Task data:

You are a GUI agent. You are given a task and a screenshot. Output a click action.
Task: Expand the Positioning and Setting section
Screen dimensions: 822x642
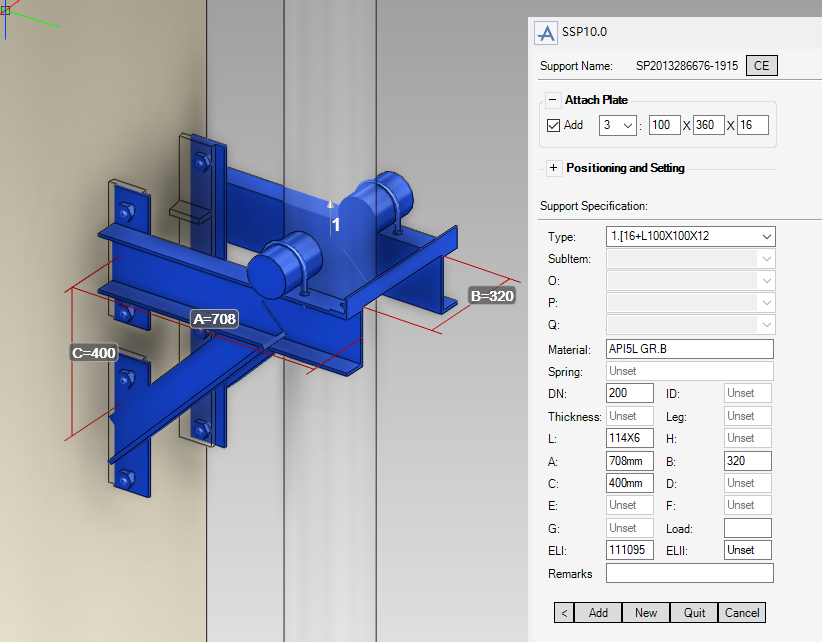pyautogui.click(x=553, y=168)
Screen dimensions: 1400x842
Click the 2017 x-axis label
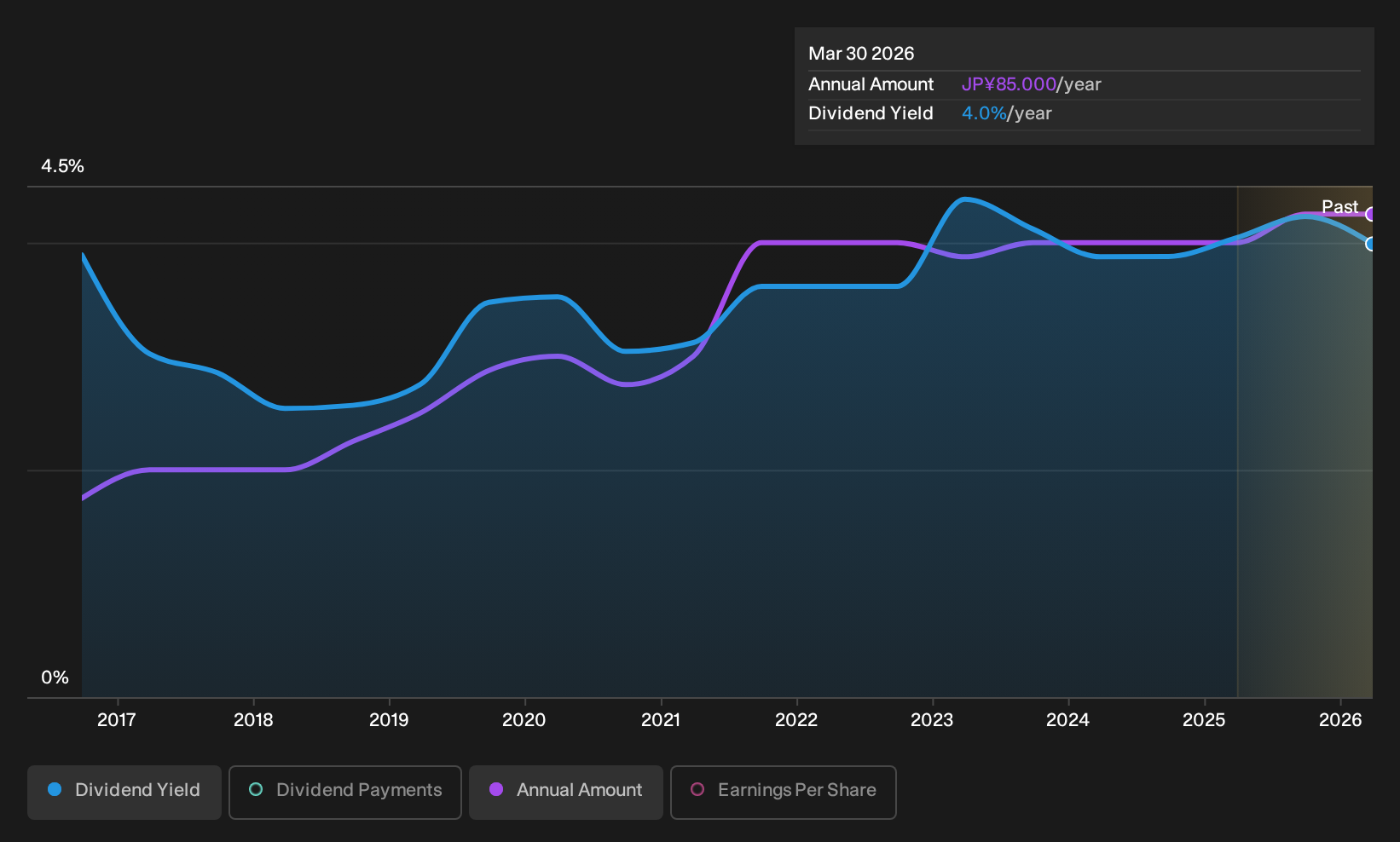pyautogui.click(x=117, y=720)
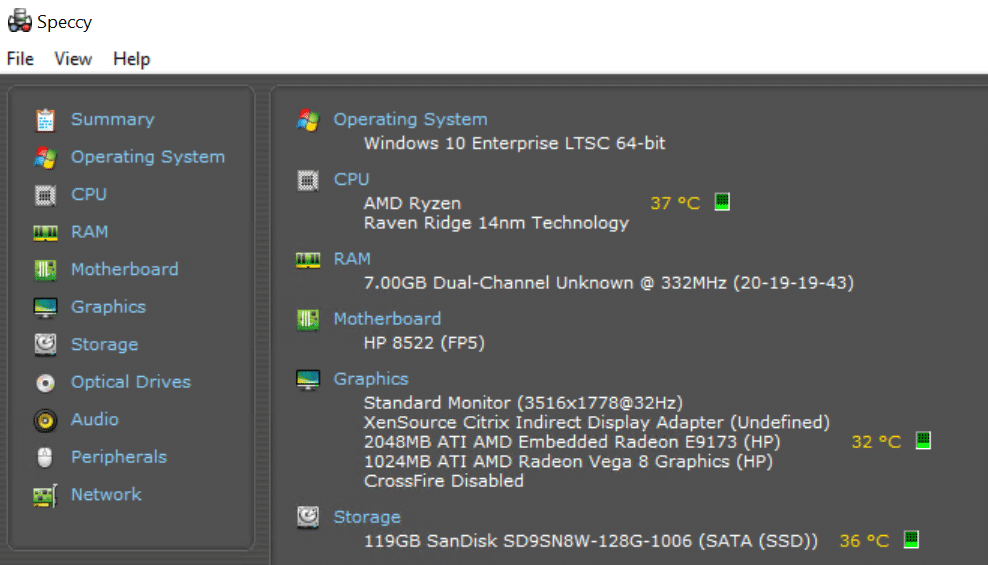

Instructions to follow:
Change every "Screen dimensions" in the records to "Display size" and write them out again with nothing else altered. Leave out the pictures.

Response to this exercise:
You are a GUI agent. You are given a task and a screenshot. Output a click action.
Task: Expand the Positioning and Setting section
Display size: 822x642
pyautogui.click(x=553, y=168)
Display size: 1400x842
Click the 2017 x-axis label
pyautogui.click(x=117, y=720)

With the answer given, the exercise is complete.